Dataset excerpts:
▼
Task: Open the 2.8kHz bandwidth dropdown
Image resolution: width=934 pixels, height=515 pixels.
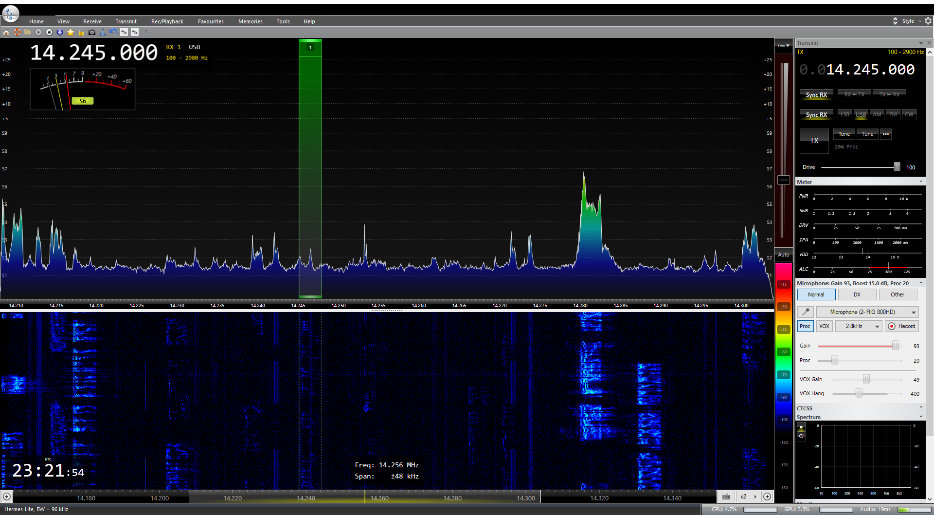Action: [x=858, y=326]
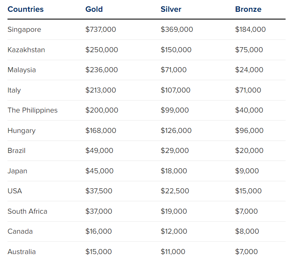Click Italy's silver value $107,000
The width and height of the screenshot is (292, 263).
point(175,90)
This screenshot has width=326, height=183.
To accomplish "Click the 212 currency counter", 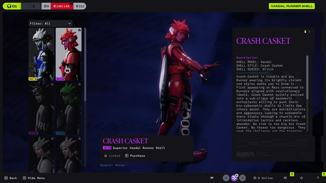I will point(80,6).
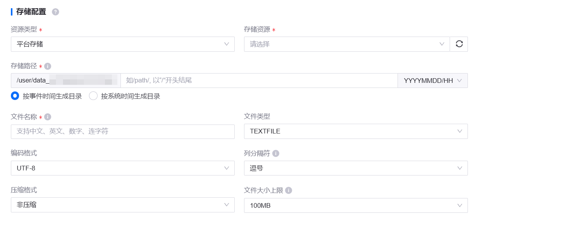Open the 列分隔符 逗号 dropdown
The height and width of the screenshot is (228, 567).
(356, 168)
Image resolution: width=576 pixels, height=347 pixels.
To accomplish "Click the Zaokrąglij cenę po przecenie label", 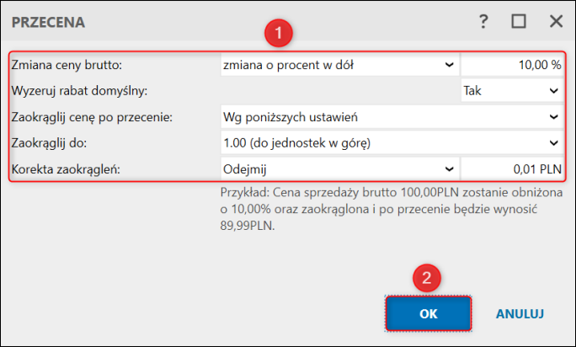I will point(93,116).
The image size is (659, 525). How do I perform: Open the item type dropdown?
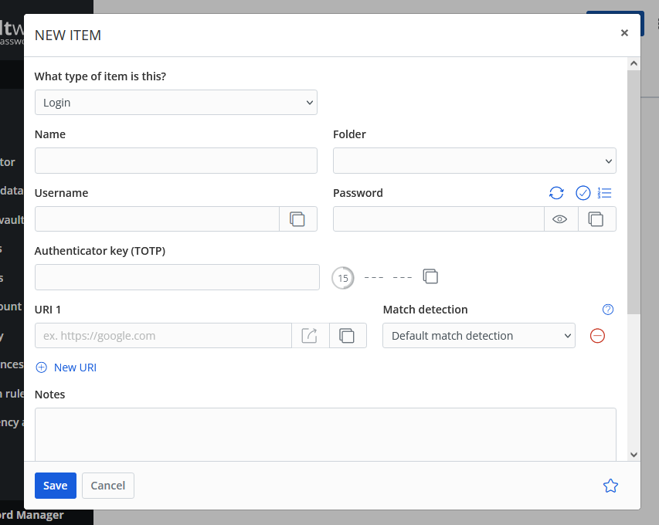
▲
TASK DESCRIPTION: Return only the lines running from the top of the data to the line that holds "This screenshot has width=326, height=183.". Include both of those lines, but skip the pictures.

REPLY:
Task: Open the 2.8kHz bandwidth dropdown
Image resolution: width=934 pixels, height=515 pixels.
Action: [x=858, y=326]
Click Italy's silver value $107,000
The width and height of the screenshot is (292, 263).
point(175,90)
This screenshot has width=326, height=183.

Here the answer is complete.